Other operating systems for Mindstorms

In these days I’ve tried an alternative operating system for the Lego NXT called NXOS. The link of NXOS webpage has been put into my blogroll.

The operating system seems not to be a RTOS, but I like how it’s structured and managed. Here follow a brief overview of my very early experience with that system:

Project management:

The project uses harldy Python for every aspect of the management: the build process uses Scons instead of GNU Make and friends, all NXT firmware loading utilities (like fwflash and runc) have been rewritten in Python.
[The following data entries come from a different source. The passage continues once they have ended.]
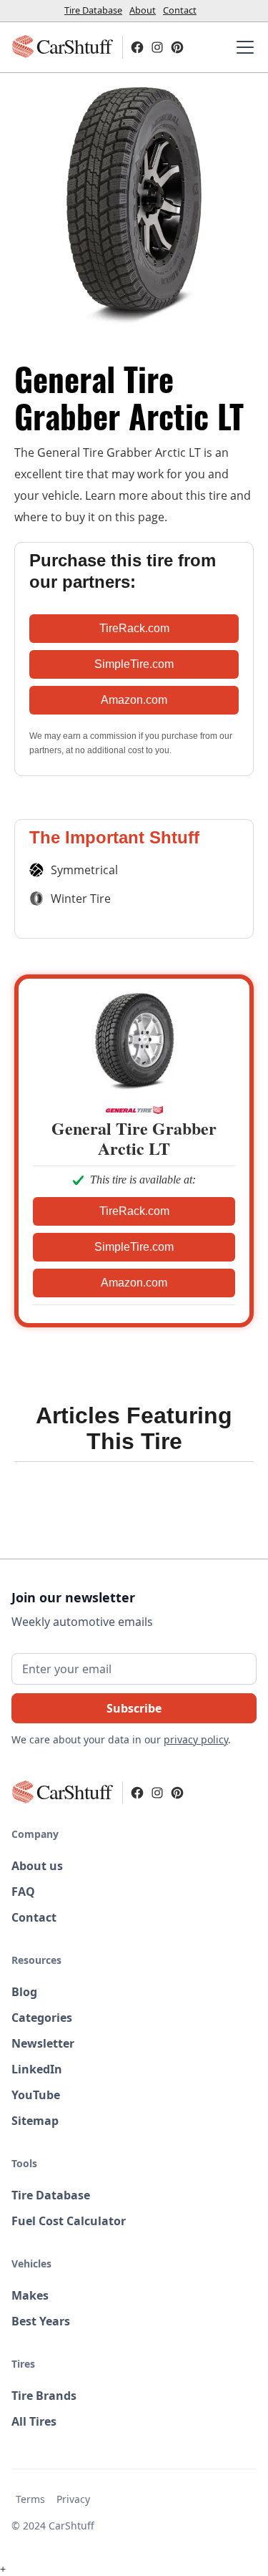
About (142, 10)
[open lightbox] (134, 207)
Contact (180, 10)
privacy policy (196, 1739)
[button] (242, 47)
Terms (30, 2499)
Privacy (73, 2499)
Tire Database (93, 10)
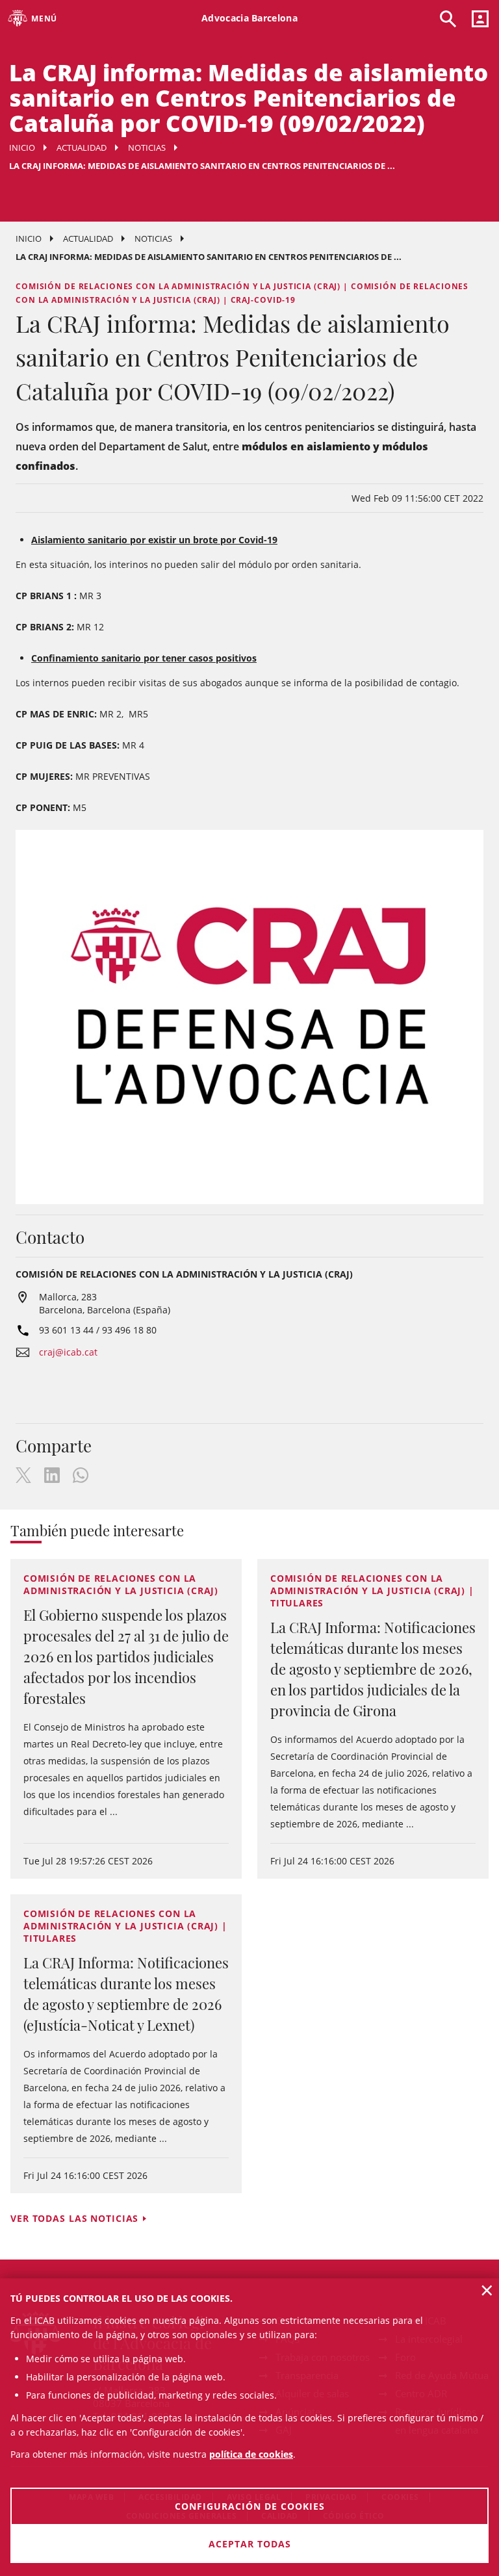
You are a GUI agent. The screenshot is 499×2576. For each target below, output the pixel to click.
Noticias (147, 147)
Even the subversioning system in use, Mercurial, is written in Python. The good thing is that I like Python.

The whole process is GNU/Linux aware! In order to work with these tools it’s just necessary to install some additional software:

  1. Scons
  2. Mercurial
  3. Python usb access library (python-usb under Debian GNU/Linux)

Making an example work:

The compilation process trough scons runs smooth. The only gap came from my toolchain: for a strange fact last week I managed to compile and Lejos NXJ with a toolchain using hardware floating points… Perhaps si because the simple code I run didn’t use any floating point instruction…

Anyway I had to compile another version of the cross compiler in order to get it compatible. On the NXOS project website the problem is well explained. They also provide a script that builds the cross compiler. I didn’t use it, but it may be useful to know that it exists.

Once obtained the correct toolchain I’ve compiled, loaded and executed the “exploration” example.

Troubles:

Apart from some fictitious one (like the fact I had to invert the mindstorm’s radar :-) ), I’ve still got some troubles to resolve:

  1. Mercurial doesn’t yet provide a method to clone the a https repository from behind a http proxy …ok, still a fake matter;
  2. I loaded the compiled firmware on the ROM because I’m not able to load it on the RAM memory. I’ve tryied running the fwexec utility using 0×202000 as starting address (as SAM-BA does on Lejos-OSEK) but there’s no way to make it run. The firmware gets surely loaded, but nothing happens. This is a really bad thing since the number of ROM flash cycles is notoriously very limited!